Technically, GF is built on three pillars. First, a hierarchical multi‑level modeling framework separates perception (modeled with Bayesian hierarchical filters), reinforcement learning (Q‑learning, actor‑critic), and meta‑cognition (confidence rating) into distinct computational layers. Each layer’s parameters—learning rate (α), uncertainty sensitivity (ω), reward sensitivity (β), risk aversion (γ), and meta‑cognitive confidence (γ_meta)—are jointly estimated from in‑game actions and, optionally, neuroimaging data using hierarchical Bayesian inference. Second, the platform supports human‑AI co‑adaptation: the AI agent’s policy network is continuously updated based on the human’s behavioral feedback, enabling a co‑learning loop where the AI can detect strategy shifts and provide scaffolding or difficulty adjustments. Third, GF includes a parameter‑driven intervention module that tailors the game environment to individual clinical or educational needs. For example, participants with high anxiety may receive a reduced volatility reward schedule and increased success feedback to lower their risk‑aversion parameter.

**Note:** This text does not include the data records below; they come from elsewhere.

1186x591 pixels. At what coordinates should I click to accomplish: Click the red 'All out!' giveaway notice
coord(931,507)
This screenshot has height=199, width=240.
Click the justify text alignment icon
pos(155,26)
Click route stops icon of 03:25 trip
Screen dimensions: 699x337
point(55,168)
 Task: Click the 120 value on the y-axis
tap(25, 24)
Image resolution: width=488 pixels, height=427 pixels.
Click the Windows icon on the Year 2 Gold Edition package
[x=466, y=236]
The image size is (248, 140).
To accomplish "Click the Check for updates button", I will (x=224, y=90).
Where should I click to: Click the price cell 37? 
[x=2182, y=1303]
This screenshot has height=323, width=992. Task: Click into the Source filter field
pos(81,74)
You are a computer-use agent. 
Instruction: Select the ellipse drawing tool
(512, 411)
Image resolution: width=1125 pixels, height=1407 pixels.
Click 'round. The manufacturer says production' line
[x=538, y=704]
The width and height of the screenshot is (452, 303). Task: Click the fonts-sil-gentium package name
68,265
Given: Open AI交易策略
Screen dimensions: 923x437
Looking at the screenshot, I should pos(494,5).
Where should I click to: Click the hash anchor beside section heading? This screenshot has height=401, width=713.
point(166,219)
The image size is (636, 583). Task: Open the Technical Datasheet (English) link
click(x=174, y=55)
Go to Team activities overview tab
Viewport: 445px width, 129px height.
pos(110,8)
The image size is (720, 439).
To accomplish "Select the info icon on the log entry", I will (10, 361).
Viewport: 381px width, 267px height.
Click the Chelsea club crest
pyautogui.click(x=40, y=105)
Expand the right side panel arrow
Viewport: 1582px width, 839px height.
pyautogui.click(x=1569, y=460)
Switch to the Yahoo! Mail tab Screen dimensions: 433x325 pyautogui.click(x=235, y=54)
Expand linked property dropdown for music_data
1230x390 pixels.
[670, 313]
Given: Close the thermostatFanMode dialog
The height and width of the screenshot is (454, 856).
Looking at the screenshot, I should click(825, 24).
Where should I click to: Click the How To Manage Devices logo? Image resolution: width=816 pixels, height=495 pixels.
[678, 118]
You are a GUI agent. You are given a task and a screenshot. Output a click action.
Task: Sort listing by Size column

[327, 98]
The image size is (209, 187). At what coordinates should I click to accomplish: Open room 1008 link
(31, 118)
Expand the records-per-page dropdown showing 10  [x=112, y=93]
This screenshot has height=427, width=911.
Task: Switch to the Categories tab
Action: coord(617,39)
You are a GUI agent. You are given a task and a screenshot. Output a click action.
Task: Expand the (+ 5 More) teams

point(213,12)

A pilot online study with 60 participants (age 18‑35) compared GF performance to classic tasks such as the Stroop, Iowa Gambling Task, and a meta‑cognitive confidence task. Correlations between GF‑derived parameters and traditional task metrics were strong (r ≈ 0.55‑0.62), establishing construct validity. Moreover, clinical questionnaires (BDI, STAI) showed meaningful associations: higher anxiety correlated with elevated risk‑aversion (γ) and reduced learning rates (α), while higher depression scores linked to lower reward sensitivity (β). Notably, GF revealed a novel “strategy‑shift signal” in meta‑cognitive confidence that predicted resilience scores under stress—an effect not captured by the standard tasks.
These findings suggest that GF can serve three complementary roles. As a research platform, it enables precise measurement of context‑dependent adaptive mechanisms that are otherwise inaccessible in static paradigms. Clinically, the parameter‑based personalization offers a pathway to digital therapeutics that strengthen self‑efficacy, stress resilience, and flexible decision‑making. Educationally, the game can be used as a training tool for self‑regulated learning and mood regulation.
Future directions outlined by the authors include expanding the participant pool to clinical populations (e.g., schizophrenia, bipolar disorder), integrating multimodal physiological data (EEG, fMRI, heart‑rate variability) to link computational parameters with underlying neural dynamics, and conducting longitudinal intervention studies to assess whether repeated GF training leads to durable improvements in real‑world coping and cognitive flexibility.
In sum, Gearshift Fellowship represents a next‑generation neurocomputational gaming platform that bridges human and artificial agents in a shared adaptive ecosystem. By recovering known effects from traditional neuropsychological tasks, uncovering new patterns of learning across contexts, and providing a scaffold for in‑game interventions, GF has the potential to accelerate basic science, transform clinical practice, and promote individual growth in an increasingly uncertain world.